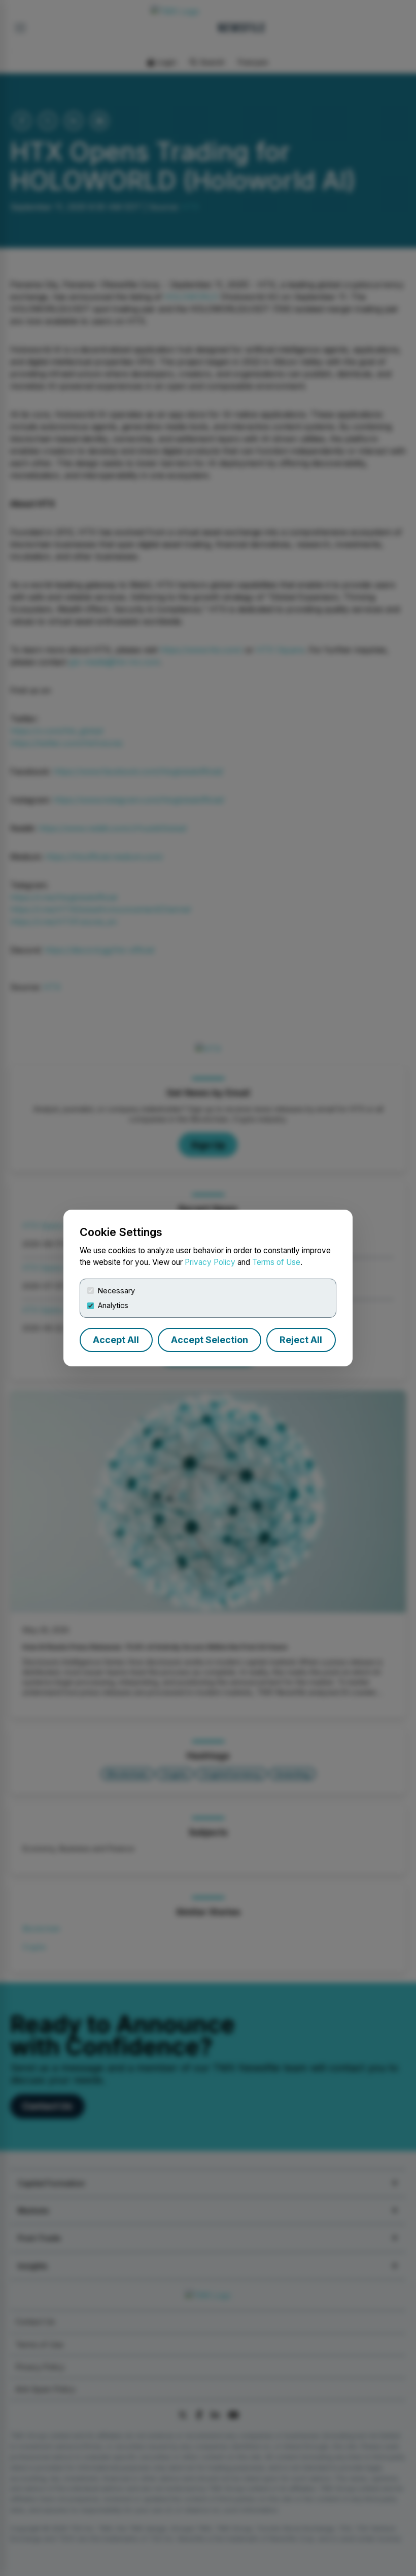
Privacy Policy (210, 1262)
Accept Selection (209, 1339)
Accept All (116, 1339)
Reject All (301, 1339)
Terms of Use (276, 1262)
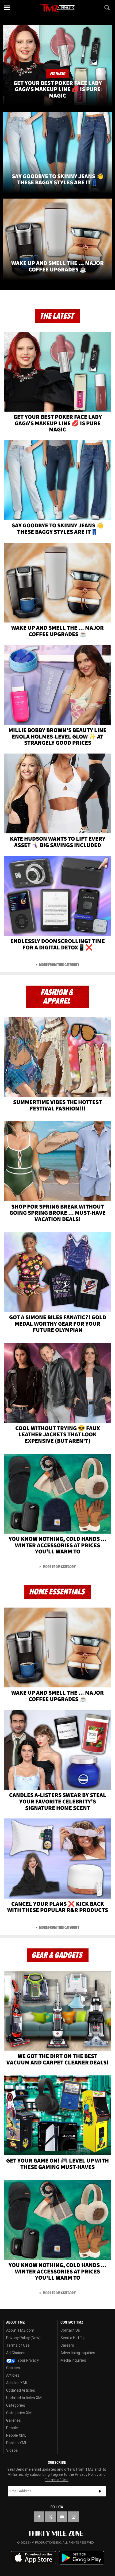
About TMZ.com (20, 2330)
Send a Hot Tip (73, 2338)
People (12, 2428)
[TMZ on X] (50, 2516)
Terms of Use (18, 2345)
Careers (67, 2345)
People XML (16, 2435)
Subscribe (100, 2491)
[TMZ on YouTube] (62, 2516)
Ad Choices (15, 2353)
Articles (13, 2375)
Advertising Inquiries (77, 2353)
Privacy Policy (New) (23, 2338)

***

**ABOUT THIS TASK**. In the copy, each entry above must match exactly, and no picture may be carried over.

**EXPECTED ANSWER**.
Privacy Policy (210, 1262)
Accept Selection (209, 1339)
Accept All (116, 1339)
Reject All (301, 1339)
Terms of Use (276, 1262)
About TMZ.com (20, 2330)
Send a Hot Tip (73, 2338)
People (12, 2428)
[TMZ on X] (50, 2516)
Terms of Use (18, 2345)
Careers (67, 2345)
People XML (16, 2435)
Subscribe (100, 2491)
[TMZ on YouTube] (62, 2516)
Ad Choices (15, 2353)
Articles (13, 2375)
Advertising Inquiries (77, 2353)
Privacy Policy (New) (23, 2338)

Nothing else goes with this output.